Profit Implications of Judgmental Adjustments to Forecast Inputs: Evidence from a Large-Scale Field Experiment

Published Online:https://doi.org/10.1287/mnsc.2024.06321

In this paper, we report the results from a large-scale field experiment at a spare parts retail chain that considers whether allowing merchants to override forecast inputs to an inventory algorithm improves profits.

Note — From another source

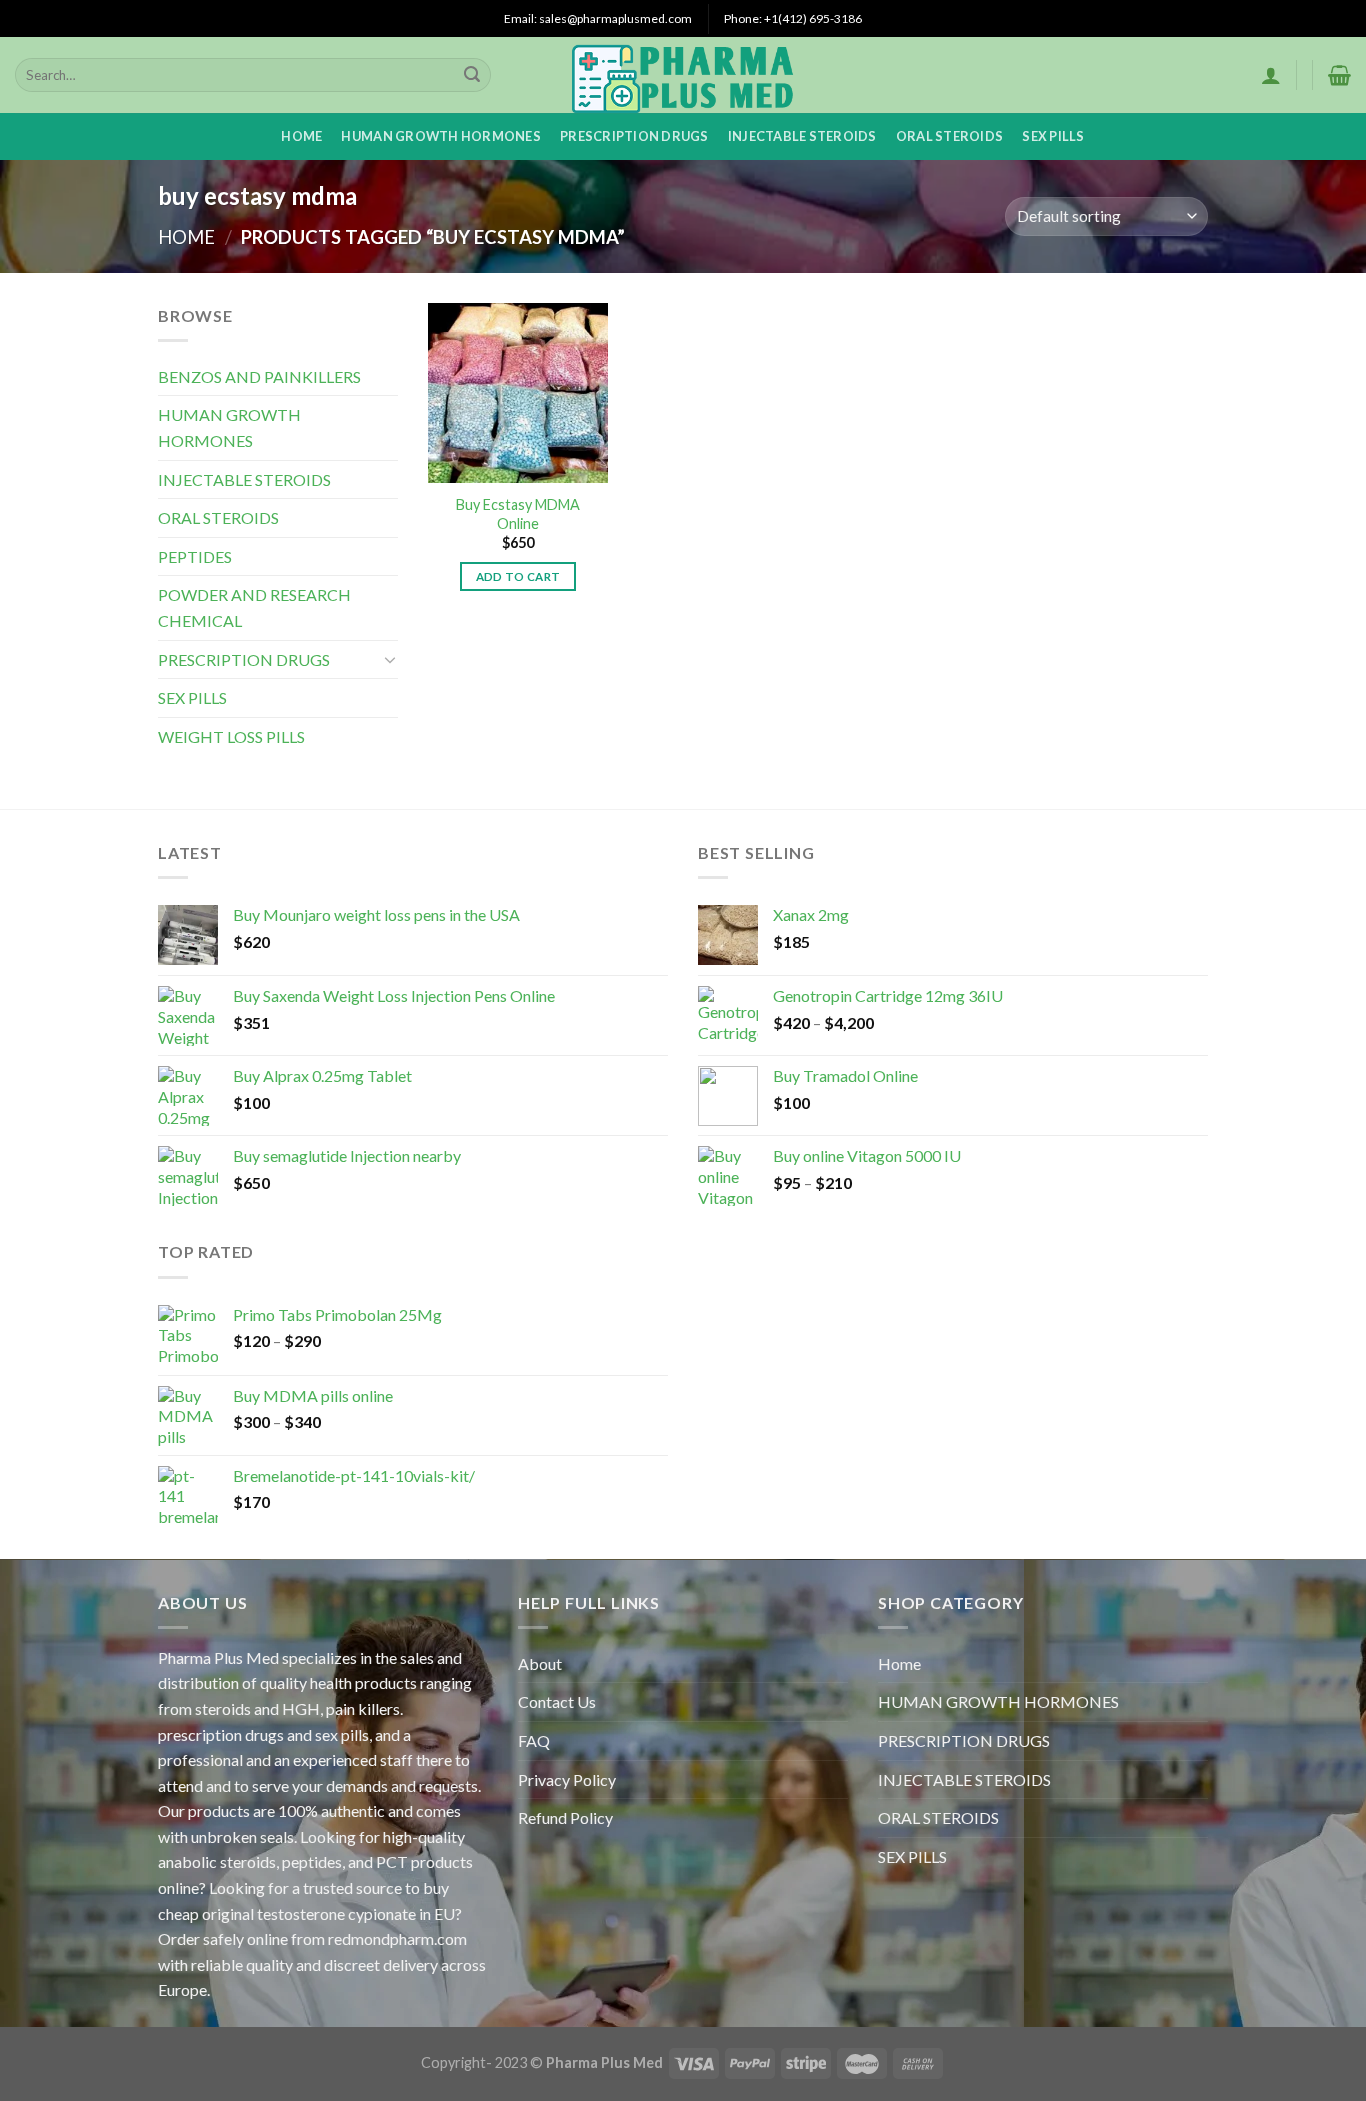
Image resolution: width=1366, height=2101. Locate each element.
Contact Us (557, 1701)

Although the judgmental forecasting literature has studied extensively whether judgmental adjustments improve forecast performance, causal empirical evidence is missing in regard to whether judgmental adjustments improve bottom-line profits. Our results show that judgmental adjustments to the forecast input increase profitability by 4.92% on average compared with relying on automation without human intervention. We find that the well-established motivation-opportunity-ability framework provides clear insight into when judgmental adjustments improve profits, by examining heterogeneity in our data regarding stock-keeping unit margin, lifecycle, and size of supplier. Our data set also allows for examining both forecast accuracy and profits. We empirically support the wisdom from the judgmental forecasting literature that forecast performance need not translate to profit performance, calling attention to the need to consider operational performance beyond forecast accuracy as an end in itself.

This paper was accepted by Felipe Caro, Special Issue on the Human-Algorithm Connection.